Problem
I’m starting to learn how to meld the worlds of C and Haskell. Looking for any feedback on this first function.
The function takes in a pointer to an array of unsigned chars and returns a pointer to 32 unsigned shorts. Or at least I would like it too :).
I am unsure about when the memory used to return the result is cleaned up. Is it possible that it will be garbage collected before I can use it on the C side?
Anyway here’s the code.
{-# LANGUAGE ForeignFunctionInterface #-}
module JSFLPlugin where
import Foreign.C.Types (CInt(..))
import Foreign.ForeignPtr (newForeignPtr_)
import Foreign.Ptr (Ptr)
import Data.Serialize (encode)
import Foreign.ForeignPtr.Unsafe (unsafeForeignPtrToPtr)
import Data.Digest.Pure.MD5 (md5)
import Data.ByteString (unpack)
import Data.ByteString.Internal (toForeignPtr, fromForeignPtr)
import Data.ByteString.Lazy.Internal (chunk)
import Data.ByteString.Lazy (empty)
import Data.Word (Word8, Word16)
import Data.Text.Format (hex)
import Control.Applicative ((<$>))
import Data.Text.Lazy.Builder (toLazyText)
import Data.Text.Lazy (toStrict)
import Data.Text.Foreign (asForeignPtr)
import Data.Monoid ((<>), mempty)
-- | Hash pointer to array of unsigned chars
hash :: CInt -> Ptr Word8 -> IO (Ptr Word16)
hash count addr = do
-- cast to ForeignPtr
fptr <- newForeignPtr_ addr
-- Make a strict ByteString
let sbyte = fromForeignPtr fptr 0 (fromIntegral count)
-- Make a lazy ByteString from the strict one
lbyte = chunk sbyte empty
-- Hash with md5 and encode as a strict ByteString
digest = encode . md5 $ lbyte
-- Convert the each digest byte to a UTF-16 encoded hexdecimal character
hexBytes = toLazyText . foldr (x y -> y <> hex x) mempty . unpack $ digest
-- Convert to a strict Text and get the pointer to chars
fmap (unsafeForeignPtrToPtr . fst) . asForeignPtr . toStrict $ hexBytes
foreign export ccall hash :: CInt -> Ptr Word8 -> IO (Ptr Word16)
EDIT: New version per Joey’s suggestions (compiled but not tested).
{-# LANGUAGE ForeignFunctionInterface #-}
module JSFLPlugin where
import Foreign.C.Types (CInt(..))
import Foreign.ForeignPtr (newForeignPtr_)
import Foreign.Ptr (Ptr)
import qualified Data.Serialize as Serialize
import Data.Digest.Pure.MD5 (MD5Digest)
import Data.ByteString (ByteString)
import Data.ByteString.Internal (fromForeignPtr)
import Data.Word (Word8, Word16)
import Data.Text (Text)
import Data.Text.Foreign (unsafeCopyToPtr)

— Challenge A —
Reproduce the Haskell FFI post, everything from "import qualified Data.Serialize" down to "import Data.Text.Foreign (unsafeCopyToPtr)".
The entries that come next are unrelated to the Haskell FFI hashing code.

— Source records —
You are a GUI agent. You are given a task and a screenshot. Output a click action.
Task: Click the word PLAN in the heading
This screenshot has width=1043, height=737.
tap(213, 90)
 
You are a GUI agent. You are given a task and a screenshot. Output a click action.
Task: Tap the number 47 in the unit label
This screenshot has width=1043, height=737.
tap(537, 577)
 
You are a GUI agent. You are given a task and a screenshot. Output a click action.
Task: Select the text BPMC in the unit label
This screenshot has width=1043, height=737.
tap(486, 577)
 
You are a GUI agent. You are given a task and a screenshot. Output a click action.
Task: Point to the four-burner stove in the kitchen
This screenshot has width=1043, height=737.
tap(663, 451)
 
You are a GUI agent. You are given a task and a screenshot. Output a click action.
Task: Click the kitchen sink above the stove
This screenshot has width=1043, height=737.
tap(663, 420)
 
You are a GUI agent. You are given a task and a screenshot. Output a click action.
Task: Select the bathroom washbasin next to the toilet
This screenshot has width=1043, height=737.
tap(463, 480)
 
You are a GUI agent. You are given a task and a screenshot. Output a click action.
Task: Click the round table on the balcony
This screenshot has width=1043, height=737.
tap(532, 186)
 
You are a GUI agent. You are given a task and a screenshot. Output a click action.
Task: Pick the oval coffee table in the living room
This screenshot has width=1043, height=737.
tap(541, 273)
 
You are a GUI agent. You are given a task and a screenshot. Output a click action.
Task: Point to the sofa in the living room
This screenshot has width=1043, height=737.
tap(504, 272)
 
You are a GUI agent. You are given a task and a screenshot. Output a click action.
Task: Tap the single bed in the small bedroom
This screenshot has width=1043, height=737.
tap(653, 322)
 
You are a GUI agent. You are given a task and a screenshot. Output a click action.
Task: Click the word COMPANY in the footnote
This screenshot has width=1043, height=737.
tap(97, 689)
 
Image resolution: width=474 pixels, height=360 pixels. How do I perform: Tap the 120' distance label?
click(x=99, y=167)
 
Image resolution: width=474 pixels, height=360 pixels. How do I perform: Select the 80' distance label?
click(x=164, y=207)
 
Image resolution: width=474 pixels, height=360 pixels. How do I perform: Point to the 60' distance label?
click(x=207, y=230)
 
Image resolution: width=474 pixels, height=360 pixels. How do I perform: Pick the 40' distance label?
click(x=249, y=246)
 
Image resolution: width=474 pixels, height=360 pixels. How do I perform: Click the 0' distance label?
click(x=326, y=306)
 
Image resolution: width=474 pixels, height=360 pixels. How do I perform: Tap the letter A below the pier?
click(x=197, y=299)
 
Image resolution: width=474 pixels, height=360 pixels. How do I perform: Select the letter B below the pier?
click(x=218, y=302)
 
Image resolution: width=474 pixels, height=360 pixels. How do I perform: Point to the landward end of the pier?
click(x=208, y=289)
==
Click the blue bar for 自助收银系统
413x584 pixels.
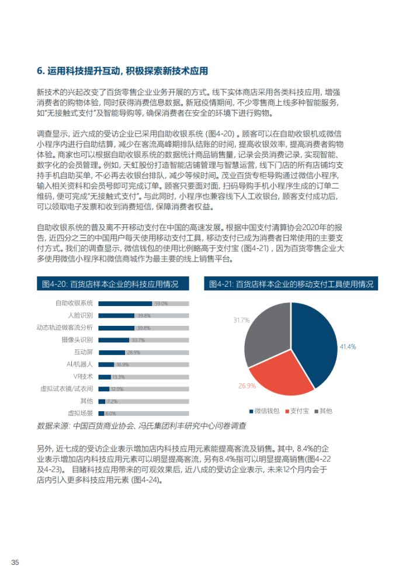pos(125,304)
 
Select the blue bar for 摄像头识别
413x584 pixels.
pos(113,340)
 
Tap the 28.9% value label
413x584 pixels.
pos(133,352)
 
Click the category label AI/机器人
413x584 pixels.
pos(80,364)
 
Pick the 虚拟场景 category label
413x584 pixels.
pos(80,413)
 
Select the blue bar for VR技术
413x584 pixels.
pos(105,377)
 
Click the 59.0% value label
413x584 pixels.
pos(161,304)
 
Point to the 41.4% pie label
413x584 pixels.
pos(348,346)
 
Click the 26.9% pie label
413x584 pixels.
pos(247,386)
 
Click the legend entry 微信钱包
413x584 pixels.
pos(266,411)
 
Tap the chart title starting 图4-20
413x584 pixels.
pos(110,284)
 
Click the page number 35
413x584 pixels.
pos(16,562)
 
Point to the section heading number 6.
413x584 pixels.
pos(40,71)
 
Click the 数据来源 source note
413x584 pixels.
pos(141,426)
==
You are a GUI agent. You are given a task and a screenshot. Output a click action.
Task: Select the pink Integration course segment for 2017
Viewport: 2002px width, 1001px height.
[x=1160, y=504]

— Challenge B —
List each line of the entries containing the word "Pick".

— Exercise solution A —
import qualified Data.Serialize as Serialize
import Data.Digest.Pure.MD5 (MD5Digest)
import Data.ByteString (ByteString)
import Data.ByteString.Internal (fromForeignPtr)
import Data.Word (Word8, Word16)
import Data.Text (Text)
import Data.Text.Foreign (unsafeCopyToPtr)

— Exercise solution B —
Task: Pick the oval coffee table in the living room
Image resolution: width=474 pixels, height=360 pixels. How do I perform: Pick the 40' distance label?
Pick the 虚拟场景 category label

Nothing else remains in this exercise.